Filter web server logs for missing file errors (a grep, sort, uniq example)

I had the suspicion that some (image) files belonging to some pages of my web presence might not be in the proper place anymore. For systematically finding these cases, I had a look into my nginx error logs and saw various missing file errors such as

2014/01/23 09:18:18 [error] 22000#0: *3901754 open() "/XXX/apple-touch-icon.png" failed (2: No such file or directory), client: 173.245.53.224, server: gehrcke.de, request: "GET /apple-touch-icon.png HTTP/1.1", host: "gehrcke.de"
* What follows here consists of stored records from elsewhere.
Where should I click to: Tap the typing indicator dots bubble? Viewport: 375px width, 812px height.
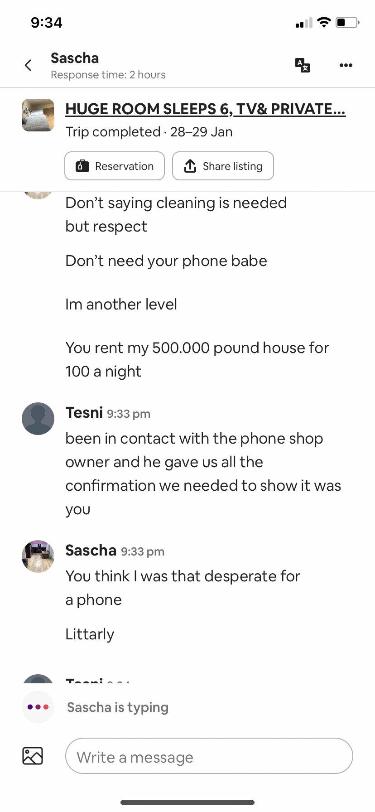tap(38, 707)
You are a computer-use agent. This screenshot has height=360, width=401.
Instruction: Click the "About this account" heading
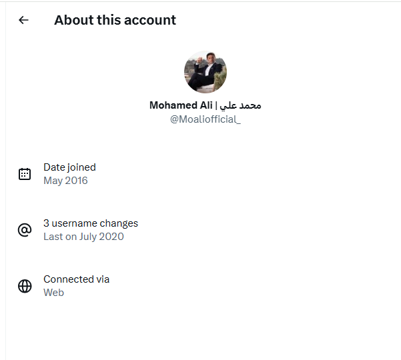point(115,20)
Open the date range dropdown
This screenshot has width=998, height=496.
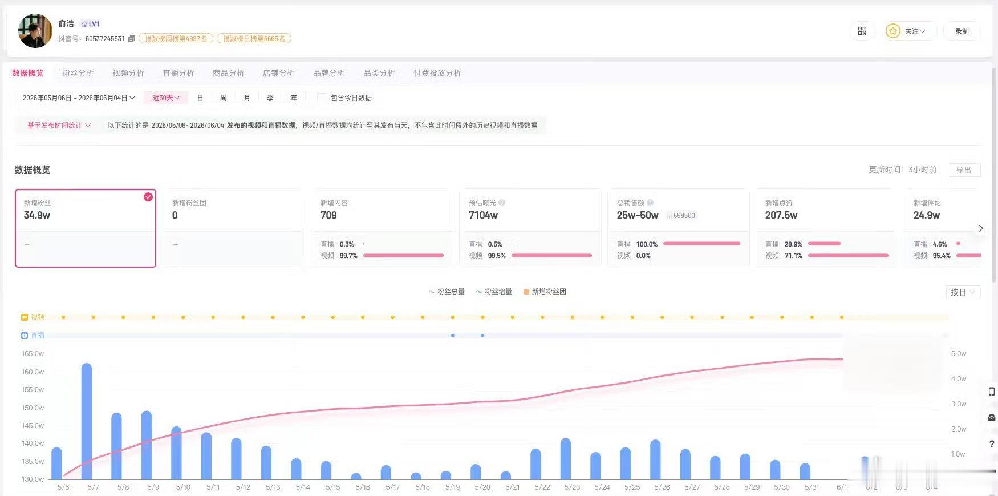[x=79, y=98]
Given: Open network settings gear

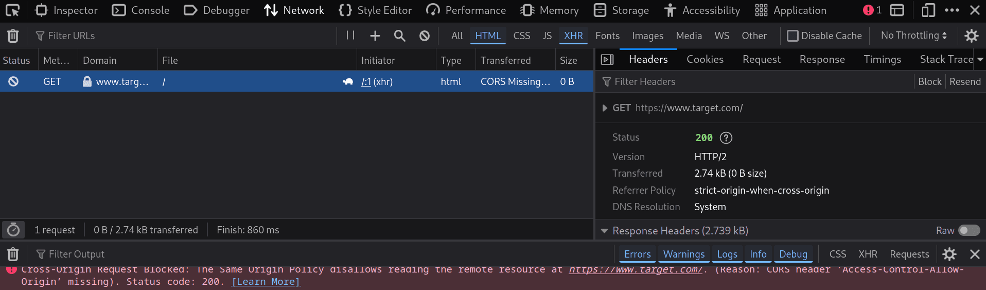Looking at the screenshot, I should point(971,36).
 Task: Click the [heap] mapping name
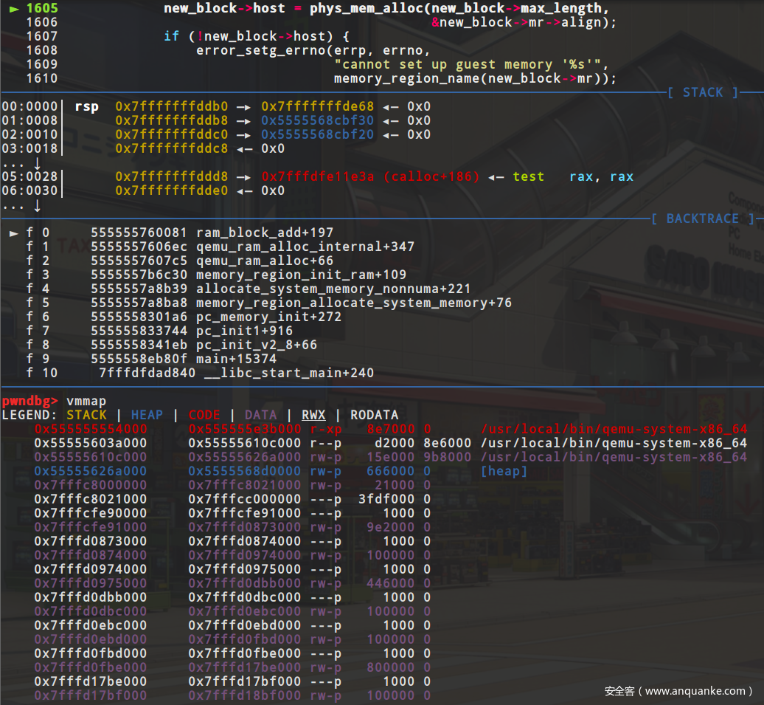click(x=504, y=471)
The above is perfectly valid (Apple devices by default poll for apple-touch-icon* files). For finding real problems, I then wanted to filter all missing file errors and sort them by frequency. This one-liner helps:

cat nginx_error.log | grep -Eo 'open\(\) "/.+" failed' | sort | uniq --count | sort -nk 1 | less

At the tail of the output I found that I am really missing two important image files on the server that belong to one blog post:

2681 open() "/XXX/wp/blog_content/websocket_test_empty.png" failed
2688 open() "/XXX/wp/blog_content/websocket_test.png" failed

The above one-liner works in the following way:

  • First, cat writes the nginx error log to stdout.
  • Then, grep reads these lines from stdin, processes line by line, looking for a pattern interpreted in extended regex mode (-E option). It writes lines containing the pattern to stdout, whereas it actually only writes that part of the line corresponding to the matched pattern and not the entire line (-o option).
  • sort brings these lines into order, i.e. repetitive occurrences (duplicate lines) become adjacent to each other.
  • uniq --count merges repetitive occurrences into one single occurrence and adds the number of occurrences to the beginning of the merged line.
  • sort -nk 1 sorts these merged lines by the first whitespace-separated field (-k 1 option) in numerical mode (-n option), in ascending order.
  • The final less visualizes the outcome. Go to the end of the output and you find the most frequent missing file errors.